* Consigne *
Remplacez « icon » par « symbol » dans toutes les entrées ci-dessous, en laissant tout le reste intact.

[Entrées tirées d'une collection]

______

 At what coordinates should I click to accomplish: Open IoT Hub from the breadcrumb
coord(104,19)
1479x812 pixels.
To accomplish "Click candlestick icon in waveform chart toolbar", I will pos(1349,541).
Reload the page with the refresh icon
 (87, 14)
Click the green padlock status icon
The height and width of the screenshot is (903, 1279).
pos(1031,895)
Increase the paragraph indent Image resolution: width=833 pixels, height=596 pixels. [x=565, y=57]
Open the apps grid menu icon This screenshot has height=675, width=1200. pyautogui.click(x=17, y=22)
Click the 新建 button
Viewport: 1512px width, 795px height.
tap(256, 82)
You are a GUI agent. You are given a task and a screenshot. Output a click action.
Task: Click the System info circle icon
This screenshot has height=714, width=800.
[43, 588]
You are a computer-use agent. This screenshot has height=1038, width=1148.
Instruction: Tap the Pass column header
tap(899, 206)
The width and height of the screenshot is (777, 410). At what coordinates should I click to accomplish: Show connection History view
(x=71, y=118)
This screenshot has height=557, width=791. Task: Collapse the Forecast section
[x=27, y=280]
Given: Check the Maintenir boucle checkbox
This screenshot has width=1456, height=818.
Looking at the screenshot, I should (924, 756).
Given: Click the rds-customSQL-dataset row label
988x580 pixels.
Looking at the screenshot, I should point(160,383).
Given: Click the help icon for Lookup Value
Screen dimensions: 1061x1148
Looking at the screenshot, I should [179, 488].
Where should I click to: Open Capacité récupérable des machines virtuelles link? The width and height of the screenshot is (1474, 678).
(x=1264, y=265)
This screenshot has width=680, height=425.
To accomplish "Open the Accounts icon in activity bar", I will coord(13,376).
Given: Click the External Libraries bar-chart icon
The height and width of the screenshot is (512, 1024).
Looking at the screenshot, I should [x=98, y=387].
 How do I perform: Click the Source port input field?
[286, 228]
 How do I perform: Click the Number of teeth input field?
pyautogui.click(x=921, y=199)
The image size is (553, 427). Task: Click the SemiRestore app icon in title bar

______

* Résultat attendu *
 At what coordinates should I click to accomplish: Open IoT Hub from the breadcrumb
coord(104,19)
1479x812 pixels.
To accomplish "Click candlestick symbol in waveform chart toolbar", I will pos(1349,541).
Reload the page with the refresh symbol
 (87, 14)
Click the green padlock status symbol
The height and width of the screenshot is (903, 1279).
pos(1031,895)
Increase the paragraph indent Image resolution: width=833 pixels, height=596 pixels. [x=565, y=57]
Open the apps grid menu symbol This screenshot has height=675, width=1200. pyautogui.click(x=17, y=22)
Click the 新建 button
Viewport: 1512px width, 795px height.
tap(256, 82)
You are a GUI agent. You are given a task and a screenshot. Output a click action.
Task: Click the System info circle symbol
This screenshot has height=714, width=800.
[43, 588]
You are a computer-use agent. This screenshot has height=1038, width=1148.
Instruction: Tap the Pass column header
tap(899, 206)
The width and height of the screenshot is (777, 410). At what coordinates should I click to accomplish: Show connection History view
(x=71, y=118)
This screenshot has height=557, width=791. Task: Collapse the Forecast section
[x=27, y=280]
Given: Check the Maintenir boucle checkbox
This screenshot has width=1456, height=818.
Looking at the screenshot, I should (924, 756).
Given: Click the rds-customSQL-dataset row label
988x580 pixels.
Looking at the screenshot, I should point(160,383).
Given: Click the help symbol for Lookup Value
Screen dimensions: 1061x1148
Looking at the screenshot, I should [179, 488].
Where should I click to: Open Capacité récupérable des machines virtuelles link? The width and height of the screenshot is (1474, 678).
(x=1264, y=265)
This screenshot has width=680, height=425.
To accomplish "Open the Accounts symbol in activity bar", I will coord(13,376).
Given: Click the External Libraries bar-chart symbol
The height and width of the screenshot is (512, 1024).
Looking at the screenshot, I should [x=98, y=387].
 How do I perform: Click the Source port input field?
[286, 228]
 How do I perform: Click the Number of teeth input field?
pyautogui.click(x=921, y=199)
The image size is (553, 427). Task: Click the SemiRestore app symbol in title bar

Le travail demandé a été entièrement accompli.